◆ **TEXTO DE ORIGEM**:
|---|
SENTENÇA PUBLICADA APÓS A ENTRADA EM VIGOR DO NOVO CÓDIGO DE PROCESSO CIVIL. IMPOSIÇÃO DO ART. 85, §§ 1º E 11, DA NORMA PROCESSUAL. ÊXITO PARCIAL DO RECURSO. DEVER DA FINANCEIRA APELADA DE ARCAR COM OS HONORÁRIOS DOS ADVOGADOS DO DEMANDADO E RECORRENTE. FIXAÇÃO DA VERBA HONORÁRIA EM 1% (UM POR CENTO) SOBRE O VALOR DA CAUSA.

Vistos, relatados e discutidos estes autos de Apelação Cível n. 0301073-19.2016.8.24.0166, da Comarca de Meleiro (Unidade Regional de Direito Bancário do Litoral Sul Catarinense), em que é Apelante Juliano de Souza Gloeden, e Apelada BV Financeira S.A. Crédito Financiamento e Investimento:

A Terceira Câmara de Direito Comercial decidiu, por unanimidade, conhecer do recurso e dar-lhe parcial provimento, a fim de limitar as taxas de juros remuneratórios às médias mercadológicas e redistribuir os ônus sucumbenciais, na proporção de 10% (dez por cento) pela casa bancária autora e de 90% (noventa por cento) pela parte requerida, vedada a compensação do estipêndio advocatício e observada a suspensão da exigência das verbas em relação ao polo consumidor dada a concessão da justiça gratuita; além de condenar a financeira apelada ao pagamento de honorários advocatícios no importe de 1% (um por cento) sobre o valor da causa, conforme disposto no art. 85, § 11, do Código de Processo Civil vigente. Custas legais.

Participaram do julgamento, realizado nesta data, os Exmos. Srs. Des. Sebastião César Evangelista e Des. Gilberto Gomes de Oliveira.

Florianópolis, 20 de fevereiro de 2020.

Desembargador Tulio Pinheiro

PRESIDENTE E RELATOR


RELATÓRIO

No Juízo da Vara Única da Comarca de Forquilhinha, BV Financeira S.A. Crédito Financiamento e Investimento ajuizou ação de busca e apreensão, com pedido liminar, contra Juliano de Souza Gloeden, com amparo na Cédula de Crédito Bancário CP/CDC n. 1109908673, referente ao Veículo Gol 1.0, de Placas IQF 6296 (Autos n. 0301073-19.2016.8.24.0166) (fls. 1/2).

Ao receber a petição inicial, Sua Excelência deferiu a liminar pretendida (fls. 22/23), sendo o mandado de citação e de busca e apreensão, na sequência, cumprido (fl. 46).
|---|
◆ **TRECHO DE ORIGEM**:
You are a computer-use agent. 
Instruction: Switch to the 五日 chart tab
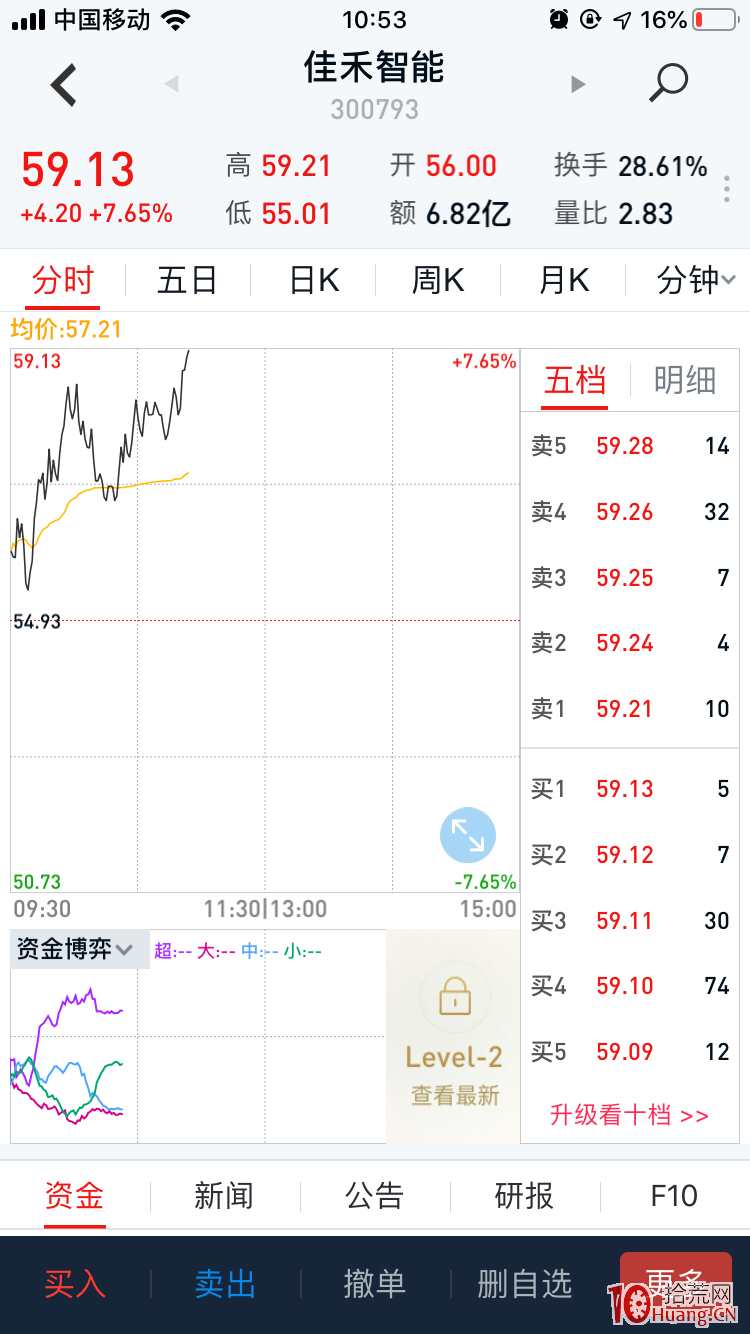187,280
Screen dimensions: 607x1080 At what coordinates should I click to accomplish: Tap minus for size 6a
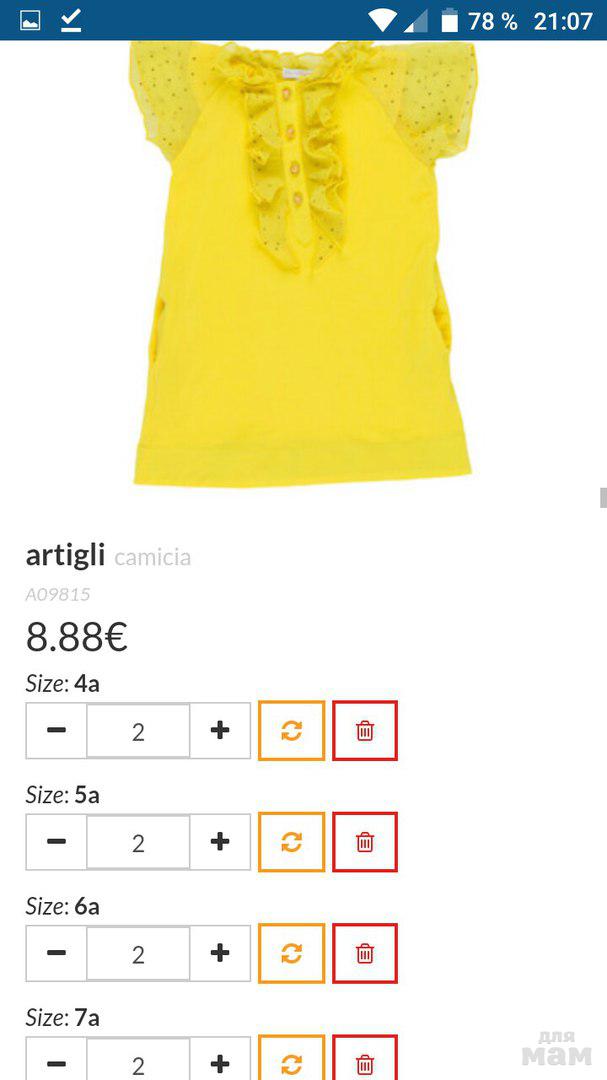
|---|
◆ **O QUE FAZER**:
- a) Liste os nomes de todas as pessoas físicas citadas na decisão.
- b) Na decisão, reescreva o trecho que começa em "Ao receber a" e termina em "cumprido (fl. 46).", substituindo "deferiu" por "concedeu".
- c) Diga se cada afirmação combina com a decisão: (i) a Terceira Câmara de Direito Comercial decidiu de forma unânime; (ii) os honorários que a financeira deve pagar foram fixados em 10% sobre o valor da causa; (iii) o pedido liminar foi negado.
Responda usando só a decisão, sem os dados.

◆ **RESPOSTAS DAS TAREFAS**:
- a)
Juliano de Souza Gloeden
Sebastião César Evangelista
Gilberto Gomes de Oliveira
Tulio Pinheiro

- b)
Ao receber a petição inicial, Sua Excelência concedeu a liminar pretendida (fls. 22/23), sendo o mandado de citação e de busca e apreensão, na sequência, cumprido (fl. 46).

- c)
(i) Sim: "decidiu, por unanimidade"
(ii) Não: "no importe de 1% (um por cento) sobre o valor da causa"
(iii) Não: "deferiu a liminar pretendida"